> Exercise brief
Make an exact copy of the lines from the top of the entries below through the line with "Viewport: 1024px width, 412px height.". Leave all pictures out.

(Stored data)
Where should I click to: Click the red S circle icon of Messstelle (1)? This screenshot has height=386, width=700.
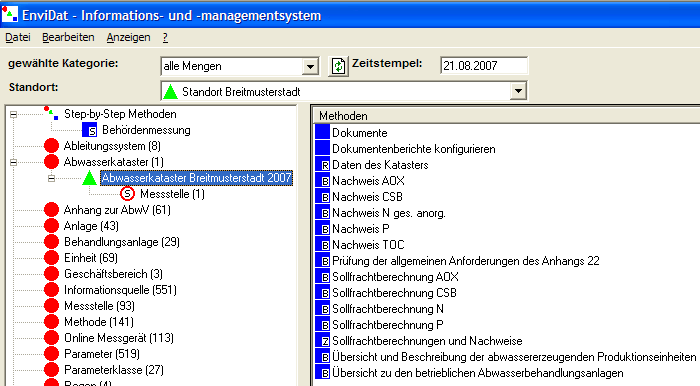(128, 194)
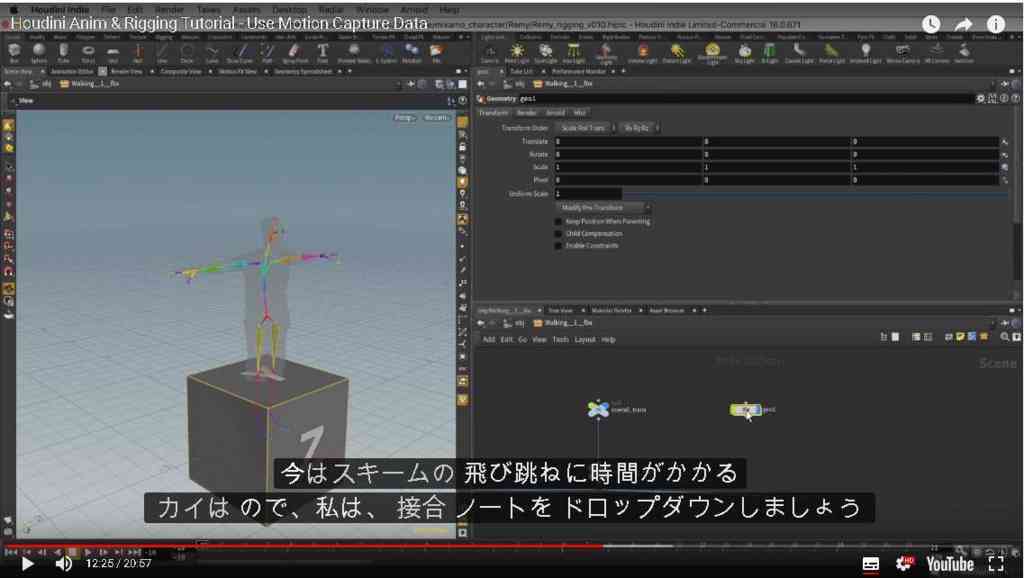
Task: Click the Box shelf tool icon
Action: 14,52
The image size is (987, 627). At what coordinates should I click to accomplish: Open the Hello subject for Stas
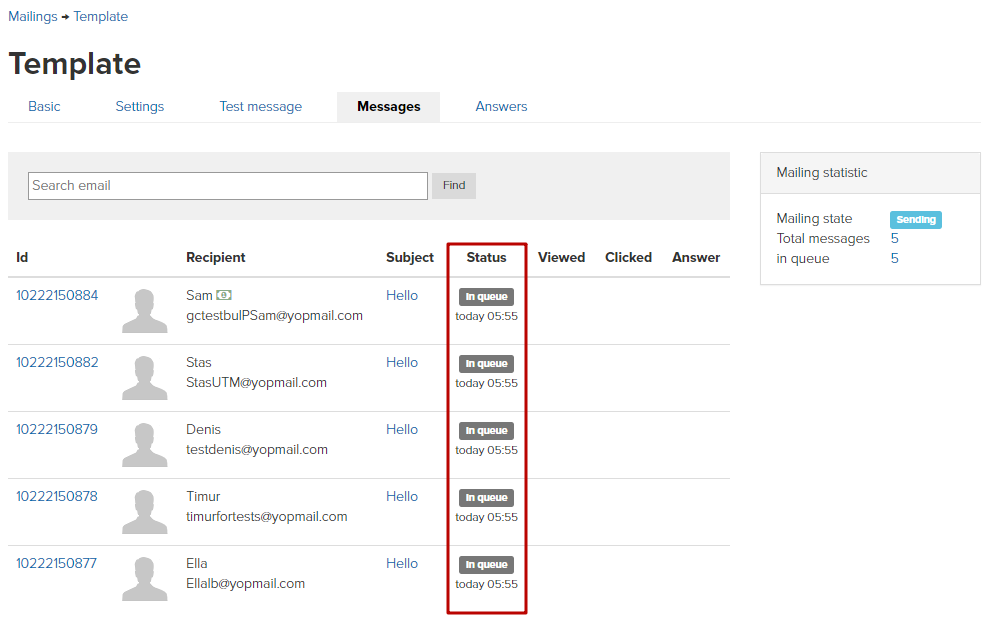(x=402, y=363)
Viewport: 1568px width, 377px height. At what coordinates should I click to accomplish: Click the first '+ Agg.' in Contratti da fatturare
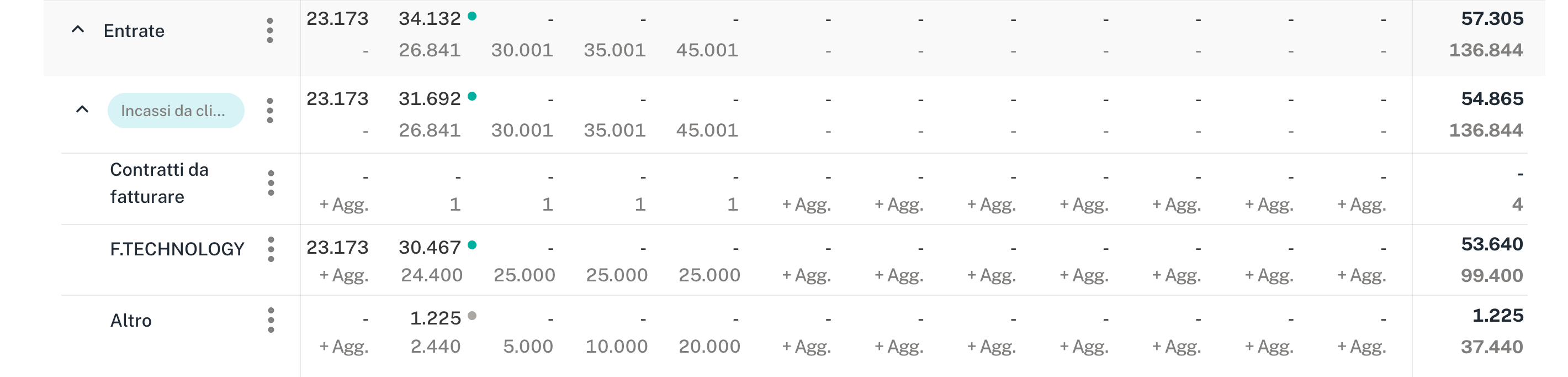(344, 205)
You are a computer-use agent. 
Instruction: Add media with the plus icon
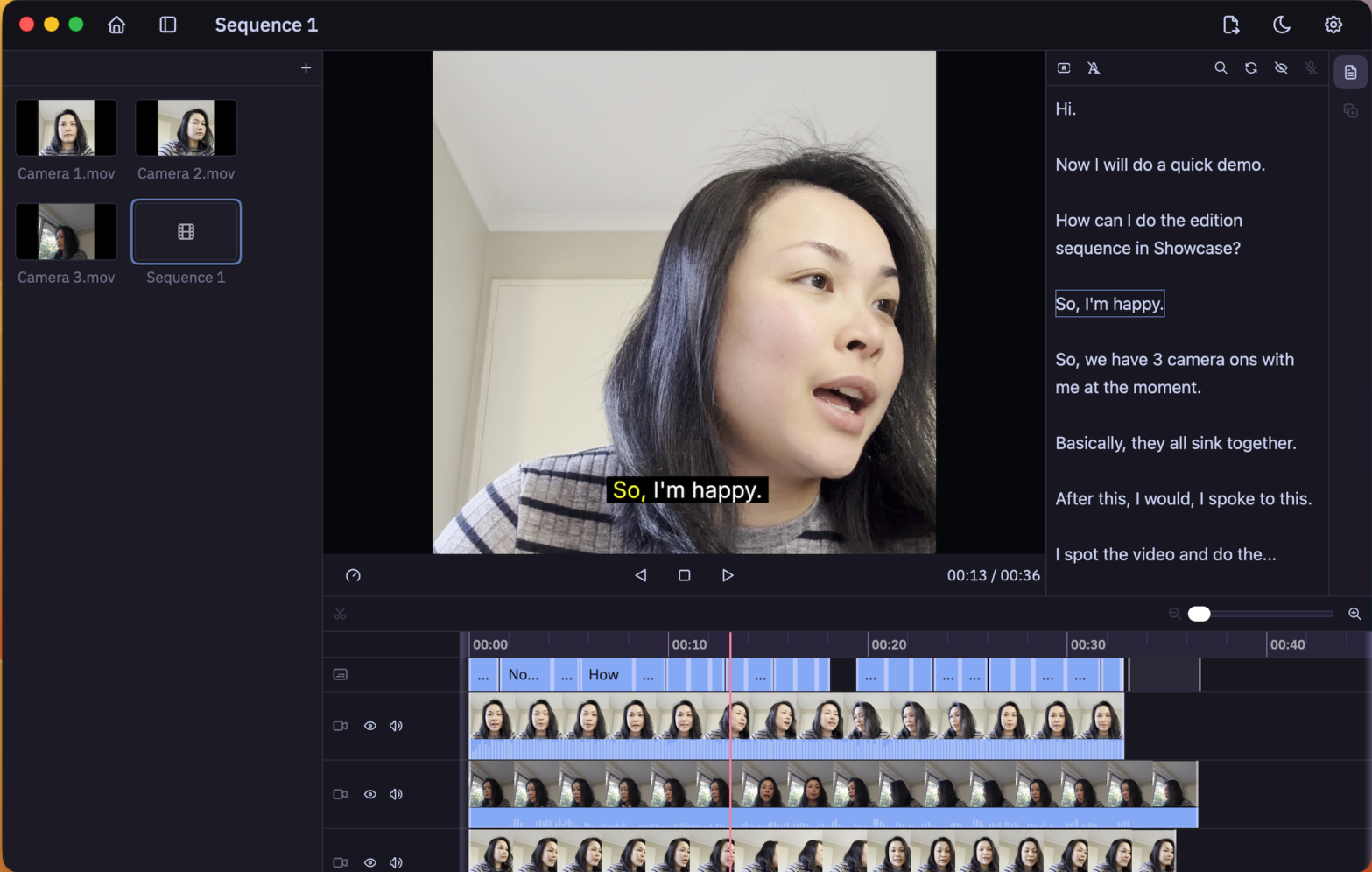[306, 67]
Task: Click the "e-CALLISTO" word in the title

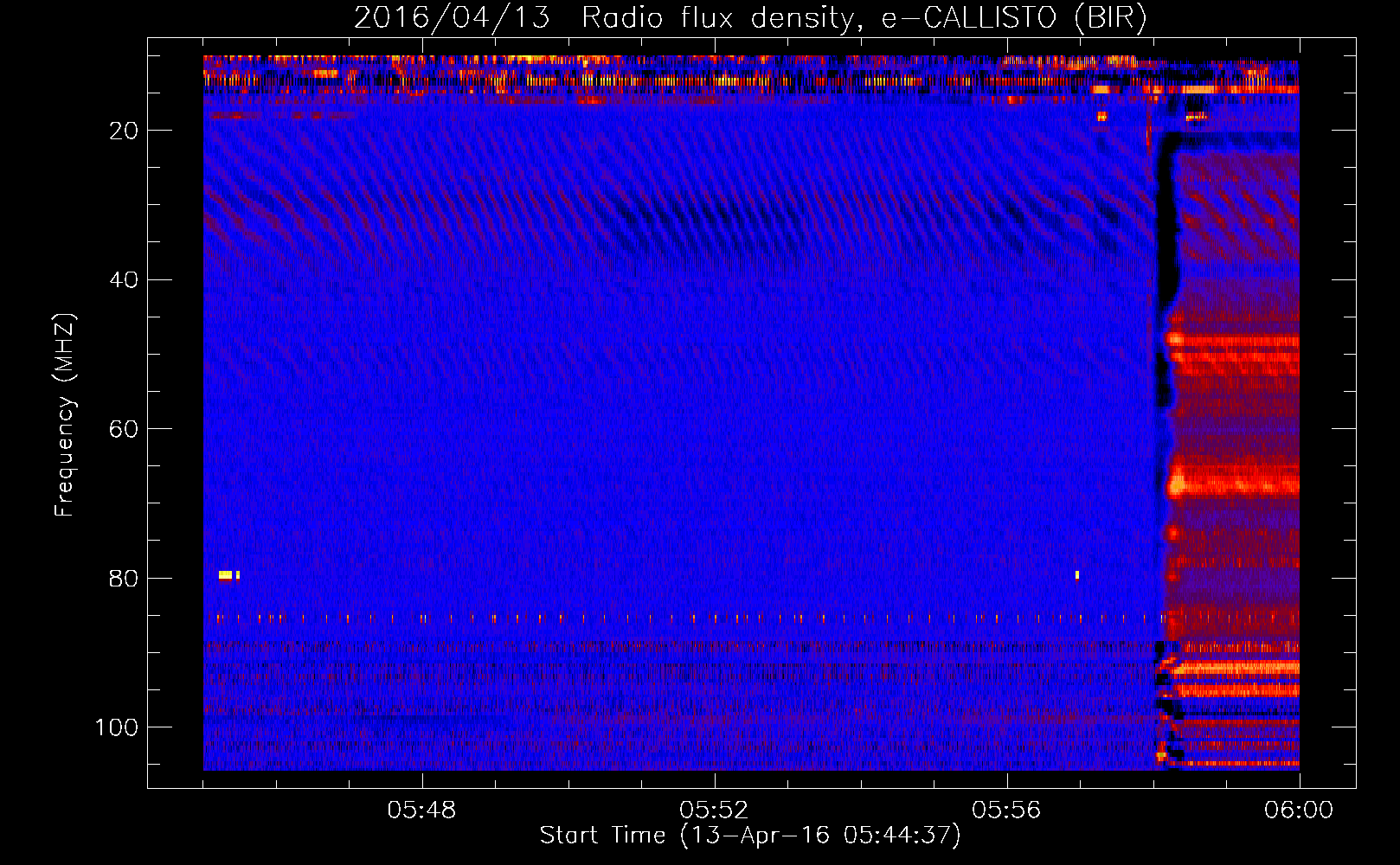Action: pos(969,18)
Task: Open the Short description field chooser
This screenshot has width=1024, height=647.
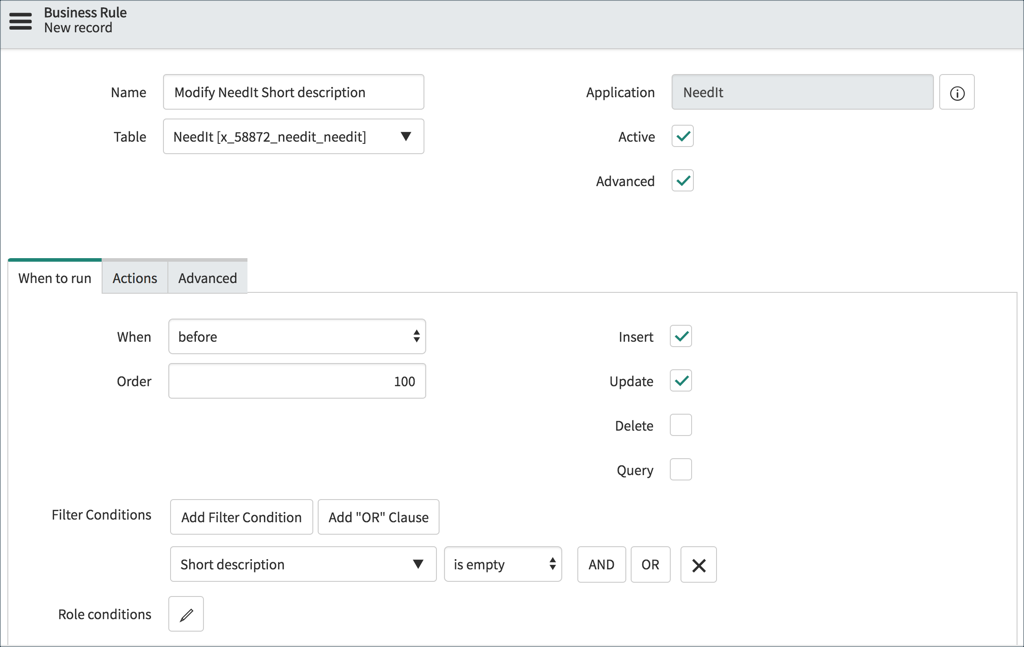Action: pos(302,564)
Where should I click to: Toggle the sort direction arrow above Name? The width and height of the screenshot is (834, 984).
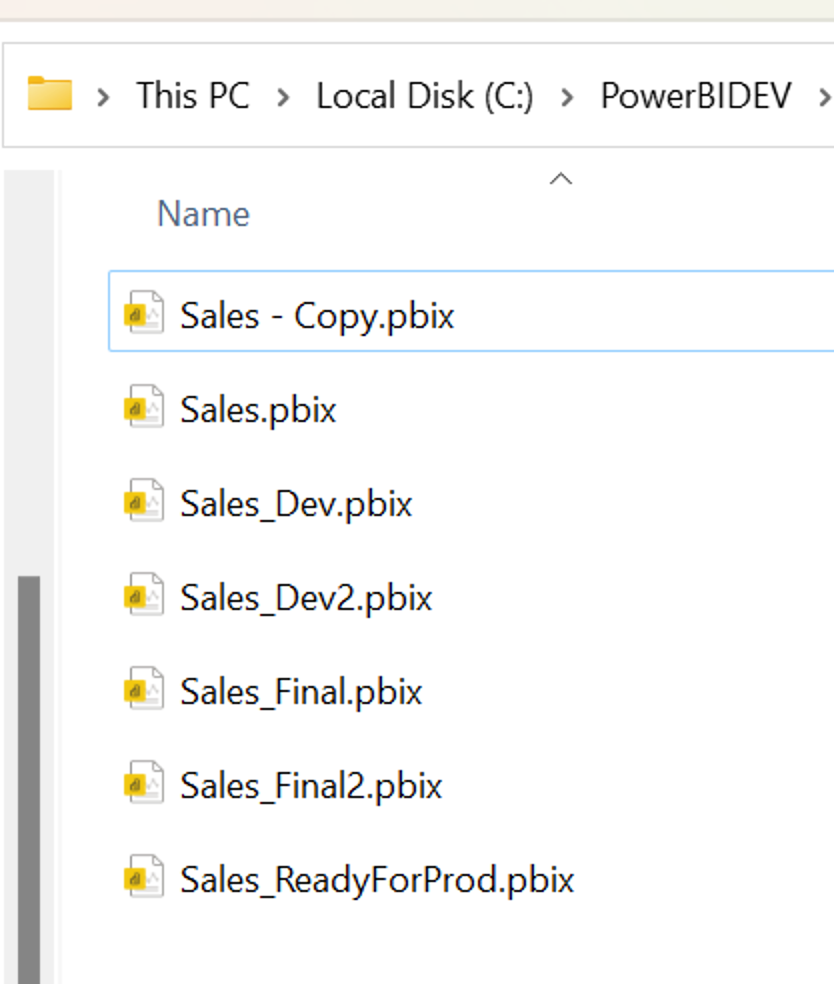pyautogui.click(x=561, y=179)
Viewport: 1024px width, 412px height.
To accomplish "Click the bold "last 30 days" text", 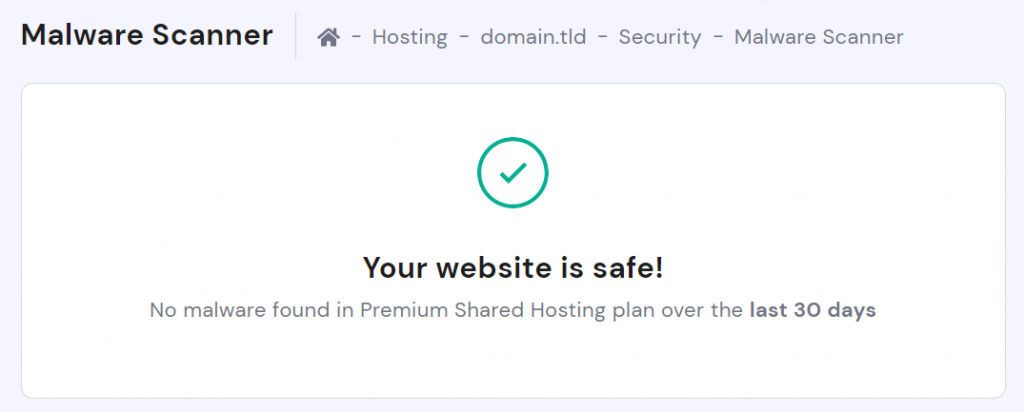I will tap(812, 310).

> Your solution
Where should I click to: Click the red S circle icon of Messstelle (1)? This screenshot has height=386, width=700.
(128, 194)
Task: Click the Box shelf tool icon
Action: 14,52
The image size is (987, 627). At what coordinates should I click to accomplish: Open the Hello subject for Stas
(x=402, y=363)
Viewport: 1568px width, 377px height. At what coordinates should I click to accomplish: Click the first '+ Agg.' in Contratti da fatturare
(344, 205)
You are a computer-use agent. 
Instruction: Add media with the plus icon
[306, 67]
Task: Click the "e-CALLISTO" word in the title

Action: pos(969,18)
Task: Open the Short description field chooser
This screenshot has width=1024, height=647.
Action: pos(302,564)
Where should I click to: Toggle the sort direction arrow above Name? The width and height of the screenshot is (834, 984).
pyautogui.click(x=561, y=179)
Viewport: 1024px width, 412px height.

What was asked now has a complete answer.